The Kirshner site near West Newton is one of a number of sites to be damaged or destroyed by drilling, and those who have turned to state officials seeking help in preserving them have found that Pennsylvania's laws offer little or no protection for archaeological resources.
The Pennsylvania Historical and Museum Commission, the state agency that oversees historic sites including areas of archaeological value, has no power to compel investigation or preservation and no money to conduct field investigations of sites that state law mandates it pay for.
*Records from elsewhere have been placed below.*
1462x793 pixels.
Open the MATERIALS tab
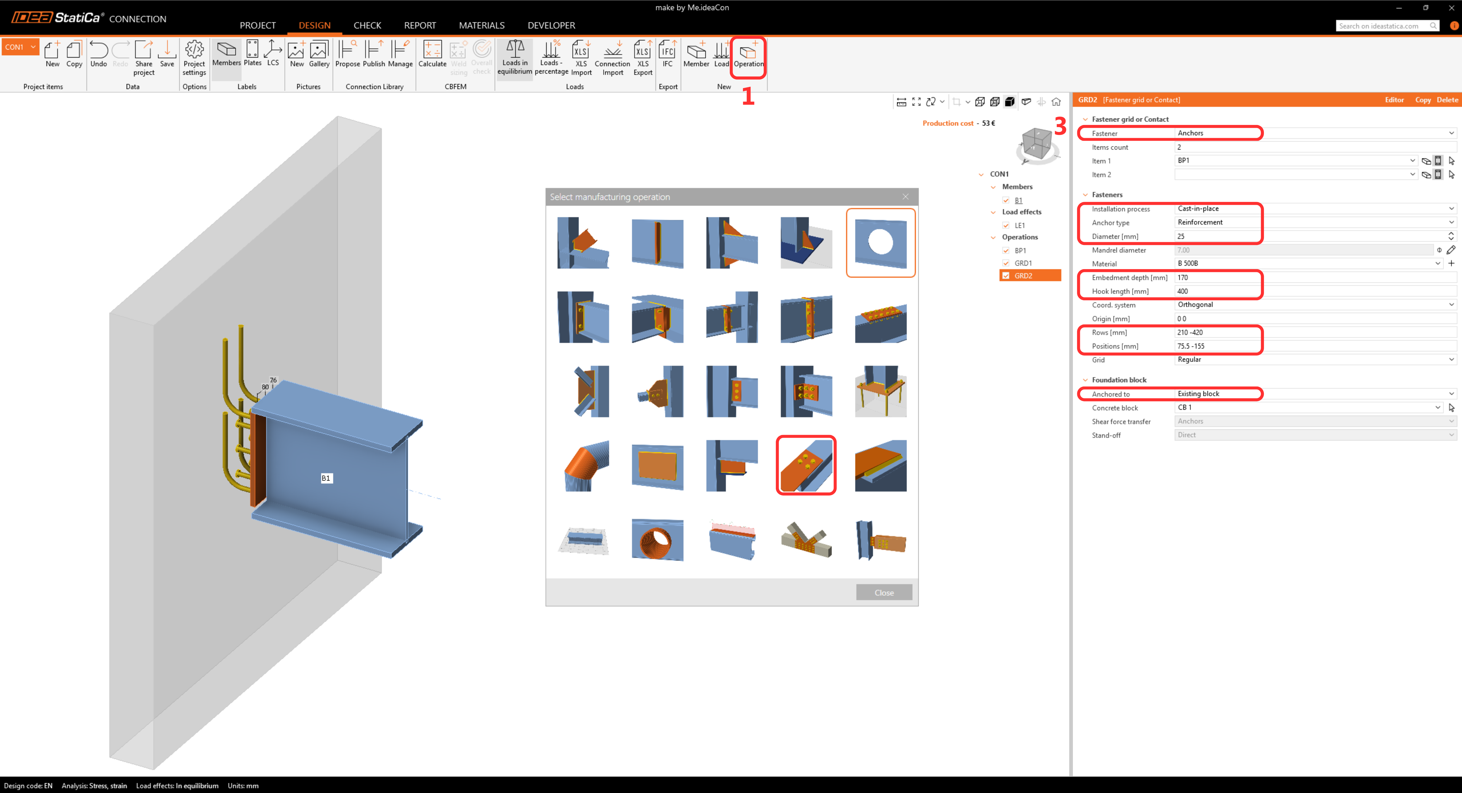pyautogui.click(x=481, y=26)
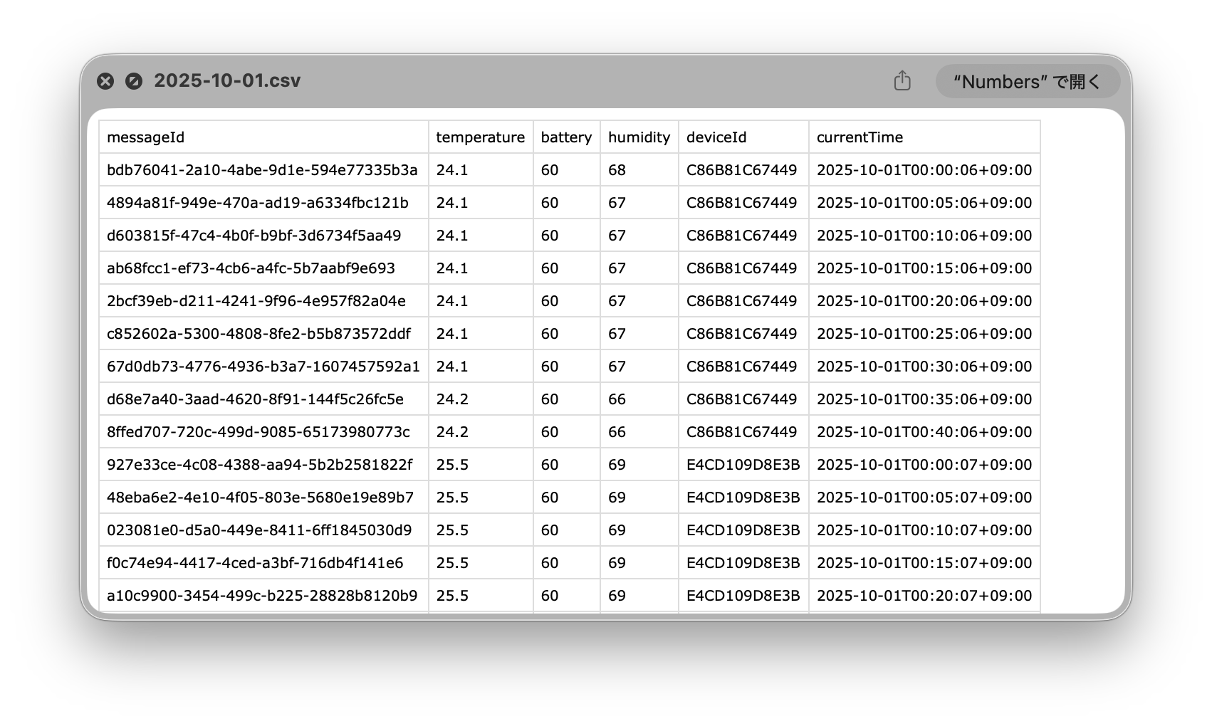Click the messageId column header
The height and width of the screenshot is (726, 1212).
click(146, 137)
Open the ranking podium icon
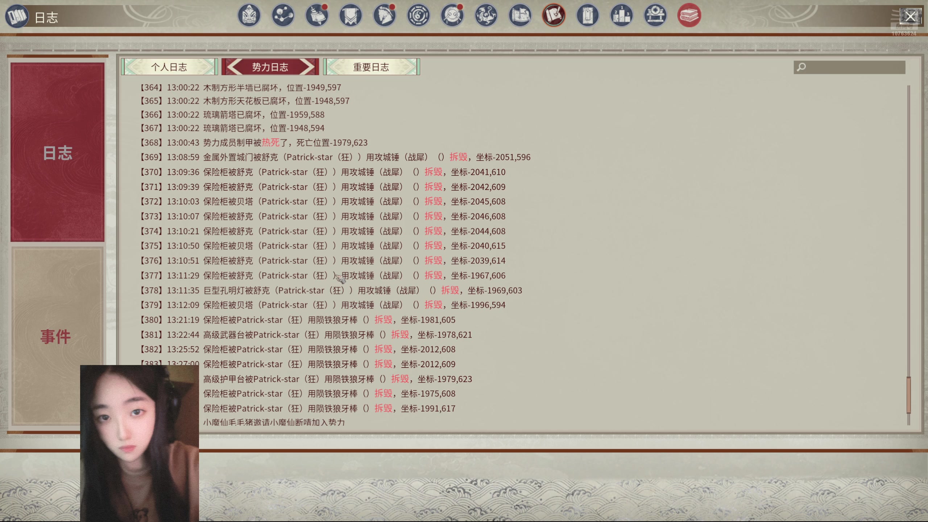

Mike Kotz, a Washington County vegetable grower with an interest in the artifacts he encountered in his agricultural work, has sought to protect sites of proven or potential value from destruction by natural gas operations. Many other types of construction and industrial activities can also damage cultural resources, but the rapid growth of Marcellus Shale drilling means a big increase in road building, drilling site work, construction of compressor stations, pipeline laying and other activities associated with work in the vast rock formation underlying much of Pennsylvania from which natural gas is extracted through hydraulic fracturing, or fracking.